Dorothy and Lewis B. Cullman Hall of The Universe

     The Heilbrunn Cosmic Pathway leads visitors down into the Dorothy and Lewis B. Cullman Hall of the Universe, a 7,000-square-foot permanent exhibition hall on the lowest level of the Rose Center, underneath the Sphere. The Cullman Hall of the Universe presents the stunning discoveries of modern astrophysics, examining such questions as how the universe evolved into galaxies, stars, and planets, and how the atoms from which we are made were forged in the centers of stars. Divided into four zones, this dynamic hall draws upon cosmic forms, such as spheres, ellipses, and spirals, and features six central exhibit islands rich with astronomical imagery, kinetic models, three-dimensional visualizations, rotating video displays that resemble satellite dishes, computer interactives, and more.

Scales of the Universe

     A major feature of the Rose Center is the Scales of the Universe exhibit along the second-floor, 400-foot-long walkway that hugs the glass wall of the cube. Using the Hayden Sphere as a basis for comparison, this unique exhibit explores the vast range of size in the cosmos-from the astounding reach of the observable universe to the size of our planet to the nucleus of the smallest atom. Along the walkway, stations introduce visitors, by increments of the power of ten, to the relative sizes of atoms, planets, stars, and galaxies, by using text panels, interactive terminals, and both large, overhead and small, rail-mounted models. Enormous, realistically rendered planets, stars, and galaxies-including a nine-foot-diameter model of Jupiter and a model of Saturn with 17-foot-diameter rings-are suspended from the ceiling of the building.

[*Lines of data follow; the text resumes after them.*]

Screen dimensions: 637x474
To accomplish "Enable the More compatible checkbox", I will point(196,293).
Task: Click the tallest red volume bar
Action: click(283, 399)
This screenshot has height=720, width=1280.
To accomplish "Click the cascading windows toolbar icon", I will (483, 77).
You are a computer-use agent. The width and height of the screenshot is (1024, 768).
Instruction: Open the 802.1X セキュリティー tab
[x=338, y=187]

David S. and Ruth L. Gottesman Hall of Planet Earth

Gottesman Hall of Planet Earth focuses on how the Earth works and its geologic history. Built around rock samples and models gathered from around the world, together with state-of-the-art computer and video displays, the Gottesman Hall investigates major questions about Earth's existence and its dynamic processes.

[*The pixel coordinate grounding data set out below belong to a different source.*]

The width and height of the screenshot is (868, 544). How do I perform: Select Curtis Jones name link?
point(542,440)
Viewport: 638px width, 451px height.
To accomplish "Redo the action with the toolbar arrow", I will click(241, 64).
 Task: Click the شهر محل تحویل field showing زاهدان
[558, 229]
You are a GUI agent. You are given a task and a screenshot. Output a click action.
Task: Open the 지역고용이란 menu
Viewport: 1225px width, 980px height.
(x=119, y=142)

The Hall, located on the first floor, features a stunning collection of 168 samples from such locales as Mount Vesuvius, the Grand Canyon, and the Swiss Alps, along with 11 full-scale models of significant outcrops and geologic features. Towering sulfide chimneys from the Pacific Ocean floor and a strikingly beautiful red-banded iron formation that is 2.7 billion years old are some of the rare specimens found in the Hall.

Satellite images projected from within a suspended eight-foot-diameter Dynamic Earth Globe create an entrancing view of the planet as seen from outer space. The electronic Earth Event Wall broadcasts reports of global events, such as earthquakes, volcanoes, and atmospheric conditions, as they occur. Touch-screen computer kiosks, located at the base of the Wall, supply further information. The Hall includes other features such as a touchable cast-bronze globe, an audio presentation of Earth's sounds, vibrating benches that emulate the power of Earth's eruptions and earthquakes, and a variety of videos and computer interactives.

General Information

Hours: Sunday through Thursday, 10:00 a.m. to 5:45 p.m., Friday and saturday to 8:45 p.m. The Museum is closed on Thanksgiving and Christmas.

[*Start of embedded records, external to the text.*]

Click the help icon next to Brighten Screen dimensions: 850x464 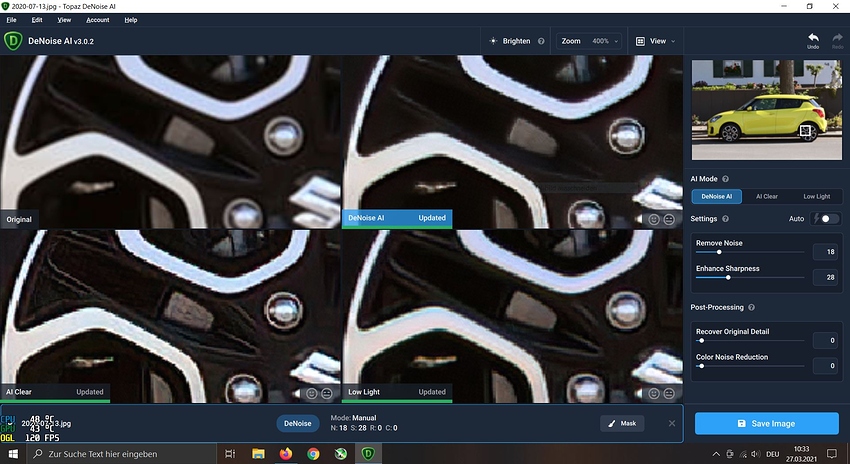pyautogui.click(x=541, y=41)
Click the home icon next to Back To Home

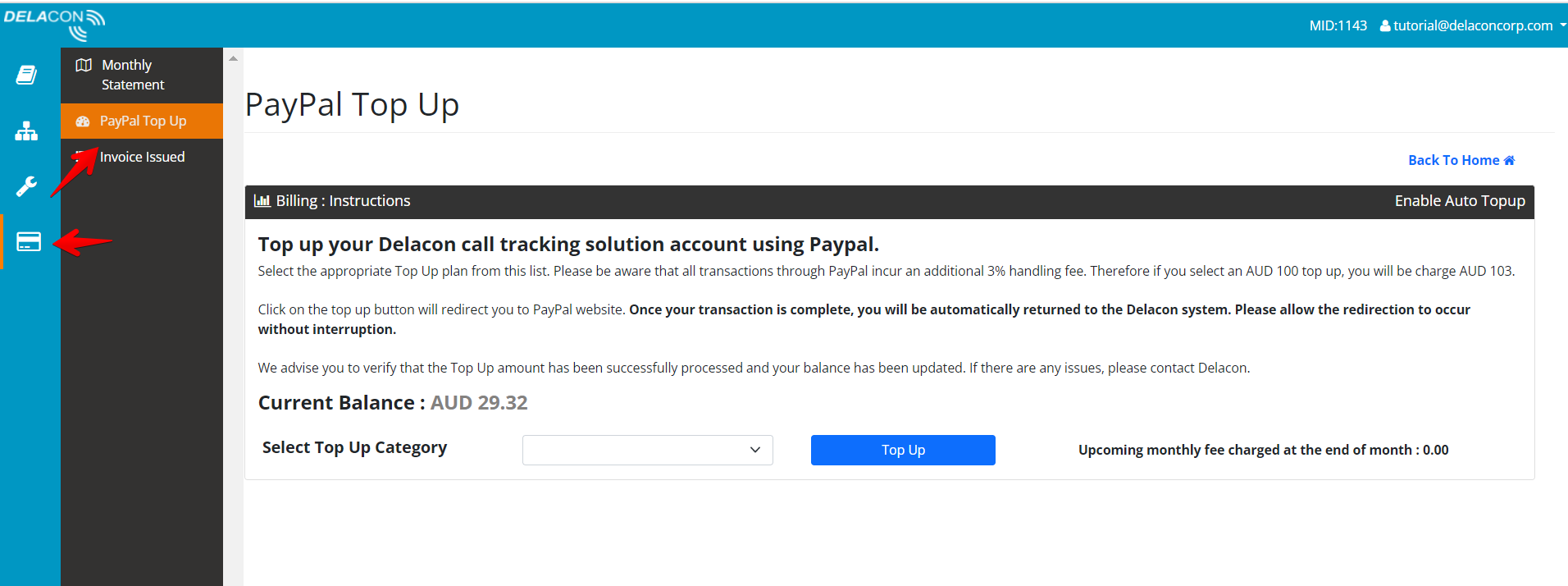[x=1509, y=160]
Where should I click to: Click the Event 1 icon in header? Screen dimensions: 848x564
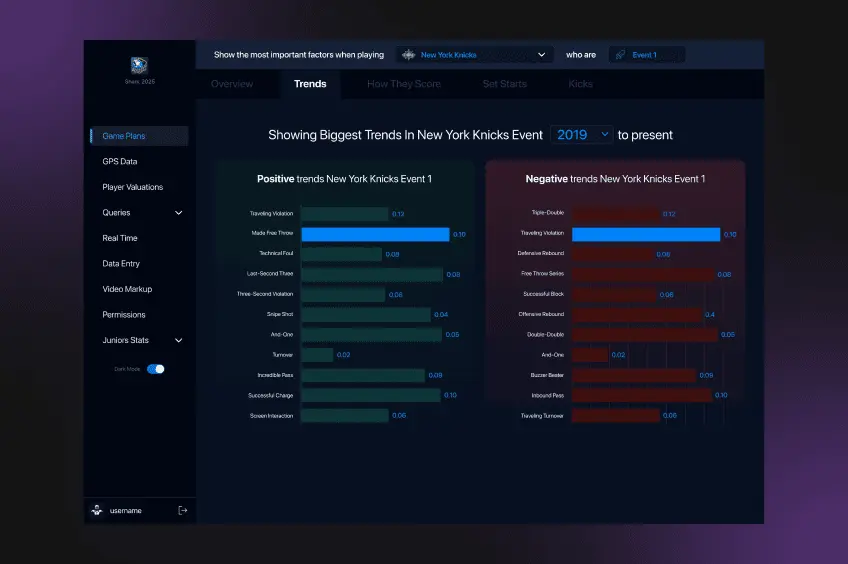[619, 55]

Admission: A suggested admission fee allows visitors entry into the 42 permanent halls of the Museum and the new Rose Center for Earth and Space. There is a separate fee for the Hayden planetarium Space Show, IMAX® films, audio expeditions, laser shows, and certain special exhibitions and programs.

Entrance: The direct entrance to the Frederick Phineas & Sandra Priest Rose Center for Earth and Space is on the north side of the Museum on West 81st Street, just west of Central Park West. Access is also available through the Museum from Central Park West at 79th Street and West 77th Street between Central Park West and Columbus Avenue.